Records from a data collection
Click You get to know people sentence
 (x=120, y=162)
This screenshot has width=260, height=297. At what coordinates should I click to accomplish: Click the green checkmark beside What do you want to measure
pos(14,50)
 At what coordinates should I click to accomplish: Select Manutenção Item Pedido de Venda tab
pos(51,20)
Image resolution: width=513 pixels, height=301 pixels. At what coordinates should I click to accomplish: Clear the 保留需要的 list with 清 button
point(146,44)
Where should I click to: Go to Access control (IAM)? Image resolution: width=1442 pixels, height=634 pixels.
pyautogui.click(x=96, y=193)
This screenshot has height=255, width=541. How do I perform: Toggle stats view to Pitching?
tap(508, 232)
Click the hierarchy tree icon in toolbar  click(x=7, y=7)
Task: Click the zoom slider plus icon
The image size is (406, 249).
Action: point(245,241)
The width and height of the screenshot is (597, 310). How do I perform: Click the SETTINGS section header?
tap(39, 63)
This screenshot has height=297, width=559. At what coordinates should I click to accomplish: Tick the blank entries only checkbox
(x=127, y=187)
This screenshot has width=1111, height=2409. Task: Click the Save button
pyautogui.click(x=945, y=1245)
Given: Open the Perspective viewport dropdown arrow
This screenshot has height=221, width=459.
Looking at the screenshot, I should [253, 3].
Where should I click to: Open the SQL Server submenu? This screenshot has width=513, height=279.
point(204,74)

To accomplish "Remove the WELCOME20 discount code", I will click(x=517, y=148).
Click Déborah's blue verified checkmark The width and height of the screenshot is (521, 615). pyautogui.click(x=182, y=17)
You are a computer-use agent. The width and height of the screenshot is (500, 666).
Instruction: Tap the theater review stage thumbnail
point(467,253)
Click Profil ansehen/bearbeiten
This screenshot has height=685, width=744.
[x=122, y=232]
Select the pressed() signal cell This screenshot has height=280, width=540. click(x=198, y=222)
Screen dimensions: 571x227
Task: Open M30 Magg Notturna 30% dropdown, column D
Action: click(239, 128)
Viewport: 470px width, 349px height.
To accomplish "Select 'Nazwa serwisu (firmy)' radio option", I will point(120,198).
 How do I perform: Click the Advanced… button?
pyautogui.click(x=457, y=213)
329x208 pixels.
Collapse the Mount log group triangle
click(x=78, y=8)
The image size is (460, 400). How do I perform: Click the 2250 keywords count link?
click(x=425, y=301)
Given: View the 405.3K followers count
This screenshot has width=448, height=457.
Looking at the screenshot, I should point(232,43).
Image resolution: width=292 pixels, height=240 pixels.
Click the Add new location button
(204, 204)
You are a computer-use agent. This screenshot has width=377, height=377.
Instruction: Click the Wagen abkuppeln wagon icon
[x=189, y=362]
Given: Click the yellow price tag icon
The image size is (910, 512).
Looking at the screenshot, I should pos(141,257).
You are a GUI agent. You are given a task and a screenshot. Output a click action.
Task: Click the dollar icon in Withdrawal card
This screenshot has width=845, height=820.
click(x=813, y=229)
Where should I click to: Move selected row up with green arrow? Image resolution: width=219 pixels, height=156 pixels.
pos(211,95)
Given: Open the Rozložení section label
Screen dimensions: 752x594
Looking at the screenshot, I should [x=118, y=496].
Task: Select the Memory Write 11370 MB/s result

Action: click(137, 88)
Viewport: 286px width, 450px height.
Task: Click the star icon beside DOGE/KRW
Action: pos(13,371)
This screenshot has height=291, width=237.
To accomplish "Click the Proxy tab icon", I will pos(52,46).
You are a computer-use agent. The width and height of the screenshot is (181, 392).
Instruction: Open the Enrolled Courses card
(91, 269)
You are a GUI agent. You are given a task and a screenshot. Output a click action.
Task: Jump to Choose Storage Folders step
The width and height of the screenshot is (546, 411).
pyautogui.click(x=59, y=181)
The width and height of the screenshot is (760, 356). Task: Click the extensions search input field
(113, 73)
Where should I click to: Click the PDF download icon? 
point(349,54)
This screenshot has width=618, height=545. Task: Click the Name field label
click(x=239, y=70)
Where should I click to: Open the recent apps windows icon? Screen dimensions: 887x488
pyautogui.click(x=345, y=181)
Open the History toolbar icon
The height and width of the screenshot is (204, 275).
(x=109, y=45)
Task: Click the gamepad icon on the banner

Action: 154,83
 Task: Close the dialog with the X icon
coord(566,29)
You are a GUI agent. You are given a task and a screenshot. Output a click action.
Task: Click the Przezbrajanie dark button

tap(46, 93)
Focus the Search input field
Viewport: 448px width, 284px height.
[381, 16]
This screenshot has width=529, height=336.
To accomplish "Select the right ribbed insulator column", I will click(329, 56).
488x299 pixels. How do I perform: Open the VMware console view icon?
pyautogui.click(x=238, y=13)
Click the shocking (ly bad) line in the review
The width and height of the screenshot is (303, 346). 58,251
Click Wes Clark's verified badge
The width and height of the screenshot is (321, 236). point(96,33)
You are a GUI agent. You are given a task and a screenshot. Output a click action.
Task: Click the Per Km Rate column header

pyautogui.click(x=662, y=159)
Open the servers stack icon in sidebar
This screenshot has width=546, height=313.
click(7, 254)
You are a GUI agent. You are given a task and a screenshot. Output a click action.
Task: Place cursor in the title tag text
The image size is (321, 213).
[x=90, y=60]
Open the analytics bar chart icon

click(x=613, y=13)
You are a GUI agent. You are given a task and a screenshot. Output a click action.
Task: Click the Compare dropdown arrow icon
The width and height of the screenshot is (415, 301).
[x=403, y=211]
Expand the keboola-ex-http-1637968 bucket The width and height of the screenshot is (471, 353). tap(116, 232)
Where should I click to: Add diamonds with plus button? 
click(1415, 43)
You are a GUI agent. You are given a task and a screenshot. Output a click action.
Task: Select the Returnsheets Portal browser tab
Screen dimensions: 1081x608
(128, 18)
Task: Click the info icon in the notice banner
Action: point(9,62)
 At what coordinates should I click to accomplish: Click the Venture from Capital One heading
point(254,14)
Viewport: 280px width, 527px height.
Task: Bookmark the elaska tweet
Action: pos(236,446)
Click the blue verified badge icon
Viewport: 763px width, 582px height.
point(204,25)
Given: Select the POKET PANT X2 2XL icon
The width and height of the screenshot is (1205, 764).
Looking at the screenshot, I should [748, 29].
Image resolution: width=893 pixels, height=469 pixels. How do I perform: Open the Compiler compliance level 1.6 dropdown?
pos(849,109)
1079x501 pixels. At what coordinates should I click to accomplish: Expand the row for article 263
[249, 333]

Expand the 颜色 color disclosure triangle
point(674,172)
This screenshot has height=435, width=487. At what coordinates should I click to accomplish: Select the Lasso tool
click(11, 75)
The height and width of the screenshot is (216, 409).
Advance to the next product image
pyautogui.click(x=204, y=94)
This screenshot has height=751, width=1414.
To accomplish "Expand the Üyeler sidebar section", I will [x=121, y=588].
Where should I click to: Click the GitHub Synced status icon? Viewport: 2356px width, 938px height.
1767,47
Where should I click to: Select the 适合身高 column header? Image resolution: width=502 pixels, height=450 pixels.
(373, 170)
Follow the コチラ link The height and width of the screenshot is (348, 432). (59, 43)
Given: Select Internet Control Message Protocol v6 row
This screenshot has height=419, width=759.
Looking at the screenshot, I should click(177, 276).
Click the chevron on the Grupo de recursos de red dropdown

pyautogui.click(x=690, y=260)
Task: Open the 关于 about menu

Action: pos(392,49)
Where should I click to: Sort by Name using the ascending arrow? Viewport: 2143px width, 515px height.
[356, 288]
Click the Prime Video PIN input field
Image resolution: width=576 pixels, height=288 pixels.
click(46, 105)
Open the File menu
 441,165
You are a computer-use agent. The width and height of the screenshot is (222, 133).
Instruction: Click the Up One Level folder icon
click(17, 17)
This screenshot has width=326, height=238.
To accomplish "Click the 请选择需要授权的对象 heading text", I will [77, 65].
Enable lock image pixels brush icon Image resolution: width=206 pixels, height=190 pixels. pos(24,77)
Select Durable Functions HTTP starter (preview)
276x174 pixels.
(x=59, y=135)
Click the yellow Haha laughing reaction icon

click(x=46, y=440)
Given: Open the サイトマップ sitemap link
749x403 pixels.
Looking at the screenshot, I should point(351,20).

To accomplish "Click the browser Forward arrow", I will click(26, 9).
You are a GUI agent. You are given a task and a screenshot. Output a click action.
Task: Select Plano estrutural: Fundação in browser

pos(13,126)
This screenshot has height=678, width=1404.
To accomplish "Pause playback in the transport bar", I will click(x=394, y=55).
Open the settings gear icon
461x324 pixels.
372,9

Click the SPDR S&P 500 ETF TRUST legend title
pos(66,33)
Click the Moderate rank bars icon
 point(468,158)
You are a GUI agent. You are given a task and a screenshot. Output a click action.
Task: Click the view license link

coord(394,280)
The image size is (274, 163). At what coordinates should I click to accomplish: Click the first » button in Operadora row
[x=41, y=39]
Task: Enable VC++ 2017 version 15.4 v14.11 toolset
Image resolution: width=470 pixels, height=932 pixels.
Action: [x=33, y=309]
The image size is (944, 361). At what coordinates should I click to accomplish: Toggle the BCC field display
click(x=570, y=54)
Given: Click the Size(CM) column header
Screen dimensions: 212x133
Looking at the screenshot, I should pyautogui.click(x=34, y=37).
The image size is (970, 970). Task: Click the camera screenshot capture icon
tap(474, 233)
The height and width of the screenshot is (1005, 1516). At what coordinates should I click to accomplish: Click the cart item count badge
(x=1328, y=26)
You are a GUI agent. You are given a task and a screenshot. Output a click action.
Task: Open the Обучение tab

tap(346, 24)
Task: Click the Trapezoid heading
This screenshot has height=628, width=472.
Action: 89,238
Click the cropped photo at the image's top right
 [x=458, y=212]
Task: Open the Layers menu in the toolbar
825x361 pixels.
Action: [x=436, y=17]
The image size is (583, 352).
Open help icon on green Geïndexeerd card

Instructions for the task ->
Above are the records; copy every line in them that holds the word "computer".

Response below ->
You are a computer-use agent. The width and height of the screenshot is (500, 666).
You are a computer-use agent. This screenshot has width=377, height=377.
You are a computer-use agent. The width and height of the screenshot is (181, 392).
You are a computer-use agent. The width and height of the screenshot is (222, 133).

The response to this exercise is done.